Courage is the ultimate productivity hack.

As I’ve continued to study successful people and meet individuals I respect and admire, I've learned that courage is undeniably the biggest differentiator. 
Most people lack courage because they fail to make the distinction between real and perceived risk. If we perceive a high cost of failure, we say, "It might not work." That scares us, and we hedge. Instead of focusing, we split our attention among different projects, not giving any one the attention it needs to succeed.
There's a well-known evolutionary reason behind this behavior. Picking the wrong project -- the one that might not work -- used to be a devastating proposition. Imagine you're part of a hunter-gatherer tribe and you decide to try a new way of hunting. There's an 80 percent chance your method will make it easier and faster to hunt large animals for the rest of your life. The impact would be huge. But the downside is fatal. If it doesn’t work and you miss the herds that season, you'll starve. 

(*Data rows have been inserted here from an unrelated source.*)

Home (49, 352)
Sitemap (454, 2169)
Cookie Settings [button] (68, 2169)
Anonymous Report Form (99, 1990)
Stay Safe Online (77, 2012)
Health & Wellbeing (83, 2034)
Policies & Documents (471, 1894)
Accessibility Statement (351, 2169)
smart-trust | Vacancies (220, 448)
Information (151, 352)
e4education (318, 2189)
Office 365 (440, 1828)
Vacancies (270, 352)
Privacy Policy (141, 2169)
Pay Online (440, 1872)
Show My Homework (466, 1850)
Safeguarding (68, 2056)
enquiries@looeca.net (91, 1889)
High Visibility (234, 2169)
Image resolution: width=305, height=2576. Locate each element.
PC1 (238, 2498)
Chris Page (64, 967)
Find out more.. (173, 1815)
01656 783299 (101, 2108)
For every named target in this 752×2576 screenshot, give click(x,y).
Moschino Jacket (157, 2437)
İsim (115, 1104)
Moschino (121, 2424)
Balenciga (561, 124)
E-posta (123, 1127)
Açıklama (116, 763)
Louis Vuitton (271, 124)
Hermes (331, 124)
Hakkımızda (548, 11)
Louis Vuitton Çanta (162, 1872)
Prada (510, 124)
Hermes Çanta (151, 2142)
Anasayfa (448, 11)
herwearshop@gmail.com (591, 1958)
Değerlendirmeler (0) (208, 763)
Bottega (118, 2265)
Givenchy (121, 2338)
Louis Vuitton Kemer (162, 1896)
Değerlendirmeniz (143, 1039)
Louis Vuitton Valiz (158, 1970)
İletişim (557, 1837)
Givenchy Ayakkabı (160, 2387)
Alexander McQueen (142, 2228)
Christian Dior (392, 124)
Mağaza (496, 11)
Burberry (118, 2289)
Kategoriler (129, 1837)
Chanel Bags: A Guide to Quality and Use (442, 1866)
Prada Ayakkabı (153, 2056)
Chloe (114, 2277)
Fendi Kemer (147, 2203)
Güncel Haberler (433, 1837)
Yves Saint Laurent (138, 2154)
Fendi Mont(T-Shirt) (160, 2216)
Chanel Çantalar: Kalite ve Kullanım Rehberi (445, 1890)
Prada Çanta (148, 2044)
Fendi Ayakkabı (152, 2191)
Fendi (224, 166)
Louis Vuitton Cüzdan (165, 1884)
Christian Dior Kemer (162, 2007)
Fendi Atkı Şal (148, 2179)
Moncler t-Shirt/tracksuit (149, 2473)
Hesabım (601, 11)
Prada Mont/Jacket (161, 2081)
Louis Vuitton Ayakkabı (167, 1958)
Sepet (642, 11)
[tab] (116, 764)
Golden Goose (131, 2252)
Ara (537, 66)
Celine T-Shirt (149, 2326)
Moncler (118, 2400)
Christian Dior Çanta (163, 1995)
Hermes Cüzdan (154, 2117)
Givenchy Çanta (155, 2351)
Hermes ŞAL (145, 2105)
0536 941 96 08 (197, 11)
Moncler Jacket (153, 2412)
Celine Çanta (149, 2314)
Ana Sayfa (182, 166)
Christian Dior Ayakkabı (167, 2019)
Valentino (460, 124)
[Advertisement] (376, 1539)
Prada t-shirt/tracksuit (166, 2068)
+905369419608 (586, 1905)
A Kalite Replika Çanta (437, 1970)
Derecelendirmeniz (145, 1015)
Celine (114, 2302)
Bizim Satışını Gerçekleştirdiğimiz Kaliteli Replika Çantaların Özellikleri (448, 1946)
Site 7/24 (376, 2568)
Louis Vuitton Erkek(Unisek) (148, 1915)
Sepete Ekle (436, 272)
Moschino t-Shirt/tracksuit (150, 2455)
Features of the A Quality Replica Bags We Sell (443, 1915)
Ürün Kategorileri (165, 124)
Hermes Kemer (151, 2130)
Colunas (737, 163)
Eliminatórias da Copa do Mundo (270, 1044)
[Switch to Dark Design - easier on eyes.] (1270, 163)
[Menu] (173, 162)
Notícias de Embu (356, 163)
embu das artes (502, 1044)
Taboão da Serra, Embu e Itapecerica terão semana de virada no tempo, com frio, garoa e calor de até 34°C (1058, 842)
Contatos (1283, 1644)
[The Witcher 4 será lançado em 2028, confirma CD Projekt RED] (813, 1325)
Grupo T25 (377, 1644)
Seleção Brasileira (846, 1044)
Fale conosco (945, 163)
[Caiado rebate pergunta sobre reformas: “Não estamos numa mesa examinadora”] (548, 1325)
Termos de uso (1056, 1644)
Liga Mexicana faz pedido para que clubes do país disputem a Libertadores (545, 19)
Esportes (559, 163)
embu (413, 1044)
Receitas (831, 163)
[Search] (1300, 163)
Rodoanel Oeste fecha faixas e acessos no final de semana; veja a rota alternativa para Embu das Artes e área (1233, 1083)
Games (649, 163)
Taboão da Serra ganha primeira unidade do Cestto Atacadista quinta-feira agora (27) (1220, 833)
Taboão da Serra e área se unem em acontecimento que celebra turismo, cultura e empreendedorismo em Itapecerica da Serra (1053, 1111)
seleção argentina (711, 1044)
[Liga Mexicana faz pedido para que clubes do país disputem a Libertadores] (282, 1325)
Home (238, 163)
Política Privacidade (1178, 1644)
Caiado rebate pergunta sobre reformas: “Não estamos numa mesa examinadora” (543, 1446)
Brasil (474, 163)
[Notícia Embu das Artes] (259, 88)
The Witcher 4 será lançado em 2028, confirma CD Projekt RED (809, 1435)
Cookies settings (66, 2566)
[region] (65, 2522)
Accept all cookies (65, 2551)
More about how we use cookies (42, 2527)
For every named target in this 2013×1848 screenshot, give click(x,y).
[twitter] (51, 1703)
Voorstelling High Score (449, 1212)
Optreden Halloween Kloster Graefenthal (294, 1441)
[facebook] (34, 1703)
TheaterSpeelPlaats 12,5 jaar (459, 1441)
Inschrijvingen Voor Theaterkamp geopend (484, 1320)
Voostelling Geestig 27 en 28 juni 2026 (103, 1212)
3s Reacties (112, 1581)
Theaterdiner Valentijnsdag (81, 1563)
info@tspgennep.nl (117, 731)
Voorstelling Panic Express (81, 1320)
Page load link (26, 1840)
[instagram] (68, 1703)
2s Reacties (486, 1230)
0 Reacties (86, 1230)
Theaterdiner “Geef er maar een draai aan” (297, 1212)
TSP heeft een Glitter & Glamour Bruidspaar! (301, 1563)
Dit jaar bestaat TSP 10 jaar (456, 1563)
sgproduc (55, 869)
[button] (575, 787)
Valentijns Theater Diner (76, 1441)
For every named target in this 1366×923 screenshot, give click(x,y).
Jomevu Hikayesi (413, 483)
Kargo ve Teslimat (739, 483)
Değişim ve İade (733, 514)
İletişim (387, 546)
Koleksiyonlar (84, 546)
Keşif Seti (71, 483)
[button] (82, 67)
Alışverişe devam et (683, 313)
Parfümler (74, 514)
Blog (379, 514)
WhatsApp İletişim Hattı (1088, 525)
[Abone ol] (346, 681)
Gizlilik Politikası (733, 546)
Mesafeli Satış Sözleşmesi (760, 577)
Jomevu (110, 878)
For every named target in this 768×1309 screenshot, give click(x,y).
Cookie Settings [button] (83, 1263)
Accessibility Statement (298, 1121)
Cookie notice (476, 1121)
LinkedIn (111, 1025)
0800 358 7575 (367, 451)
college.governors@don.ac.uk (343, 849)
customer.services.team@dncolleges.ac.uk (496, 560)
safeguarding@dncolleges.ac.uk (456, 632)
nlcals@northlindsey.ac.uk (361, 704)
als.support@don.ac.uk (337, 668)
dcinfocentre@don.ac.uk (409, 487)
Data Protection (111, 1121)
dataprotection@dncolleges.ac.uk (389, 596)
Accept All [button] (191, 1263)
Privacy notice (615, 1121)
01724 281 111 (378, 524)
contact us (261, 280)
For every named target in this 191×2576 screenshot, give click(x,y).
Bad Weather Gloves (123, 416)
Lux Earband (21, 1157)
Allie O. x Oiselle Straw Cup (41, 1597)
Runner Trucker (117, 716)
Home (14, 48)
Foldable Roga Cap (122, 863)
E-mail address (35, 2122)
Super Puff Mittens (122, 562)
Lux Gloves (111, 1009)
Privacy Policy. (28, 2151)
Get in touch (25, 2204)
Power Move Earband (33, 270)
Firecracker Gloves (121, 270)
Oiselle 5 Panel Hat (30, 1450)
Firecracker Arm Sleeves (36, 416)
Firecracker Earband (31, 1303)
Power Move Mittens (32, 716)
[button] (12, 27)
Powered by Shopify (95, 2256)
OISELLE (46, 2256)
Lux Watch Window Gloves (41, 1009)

Our ancestors did only what they knew would work, and they survived. People who tried projects that weren’t guaranteed to work, died. That’s no longer our world. If your side hustle doesn’t take off, it’s not fatal (except maybe to your ego). 
Many people say they can’t commit to a single project because they have lots of interests or too many ideas. But how does that truly affect our unwillingness to focus? We all like lots of different foods, yet we always manage to pick something on the menu for dinner. The perceived risk of picking the wrong entrée is low, so we make the best decision we can at the time. The most productive people don’t do this only with dinner -- they do it with everything.
By attempting to do too many things at once, we guarantee none will get the time and energy it needs to succeed. We must realize that committing to many things commits us to failure. Our very search for the sure thing actually sabotages our chances. 
Our choice is clear: Dedicate our attention to one thing and make success more likely, or commit to many things and make success less likely. If we seek to be more productive, we must accept the proper order in which to organize our resources: courage first, then wisdom and finally labor.  

Committing to a single focus and being willing to fail will pay off more than adding another 20 hours to our week or learning another productivity hack.